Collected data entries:
____
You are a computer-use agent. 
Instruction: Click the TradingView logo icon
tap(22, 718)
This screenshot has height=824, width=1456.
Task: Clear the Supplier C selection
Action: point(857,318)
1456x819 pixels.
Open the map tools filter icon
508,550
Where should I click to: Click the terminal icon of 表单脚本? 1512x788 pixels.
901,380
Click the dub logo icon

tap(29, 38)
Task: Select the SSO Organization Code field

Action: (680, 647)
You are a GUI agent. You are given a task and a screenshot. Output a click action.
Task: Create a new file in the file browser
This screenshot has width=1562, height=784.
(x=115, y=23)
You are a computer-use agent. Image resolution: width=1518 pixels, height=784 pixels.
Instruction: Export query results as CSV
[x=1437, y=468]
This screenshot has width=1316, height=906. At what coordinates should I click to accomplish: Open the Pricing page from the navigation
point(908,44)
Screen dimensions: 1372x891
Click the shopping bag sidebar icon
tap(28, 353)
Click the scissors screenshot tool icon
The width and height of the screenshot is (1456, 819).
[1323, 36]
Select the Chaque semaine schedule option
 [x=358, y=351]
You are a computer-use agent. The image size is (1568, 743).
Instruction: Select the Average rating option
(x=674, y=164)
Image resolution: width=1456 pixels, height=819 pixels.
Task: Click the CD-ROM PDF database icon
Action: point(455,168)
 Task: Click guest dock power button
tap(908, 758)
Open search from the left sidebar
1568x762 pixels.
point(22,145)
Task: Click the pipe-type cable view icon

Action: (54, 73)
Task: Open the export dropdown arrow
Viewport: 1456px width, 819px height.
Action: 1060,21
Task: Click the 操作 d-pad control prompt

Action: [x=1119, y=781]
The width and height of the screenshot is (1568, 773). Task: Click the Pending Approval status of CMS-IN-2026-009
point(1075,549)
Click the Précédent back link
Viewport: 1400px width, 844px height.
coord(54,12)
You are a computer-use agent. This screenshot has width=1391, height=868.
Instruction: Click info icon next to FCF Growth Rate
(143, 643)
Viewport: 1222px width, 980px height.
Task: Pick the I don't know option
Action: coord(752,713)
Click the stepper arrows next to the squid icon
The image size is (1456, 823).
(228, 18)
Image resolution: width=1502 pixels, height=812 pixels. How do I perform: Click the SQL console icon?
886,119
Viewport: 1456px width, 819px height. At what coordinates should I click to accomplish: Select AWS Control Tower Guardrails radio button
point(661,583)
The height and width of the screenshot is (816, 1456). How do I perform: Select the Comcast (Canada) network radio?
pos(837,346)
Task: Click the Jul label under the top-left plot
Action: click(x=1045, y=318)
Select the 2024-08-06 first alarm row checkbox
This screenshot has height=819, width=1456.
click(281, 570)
____
EXERCISE:
Please find, in the entries above, every line where "computer" occurs, and copy it.

WRITTEN SOLUTION:
You are a computer-use agent. 
You are a computer-use agent. Image resolution: width=1518 pixels, height=784 pixels.
You are a computer-use agent. The image size is (1568, 743).
You are a computer-use agent. This screenshot has width=1391, height=868.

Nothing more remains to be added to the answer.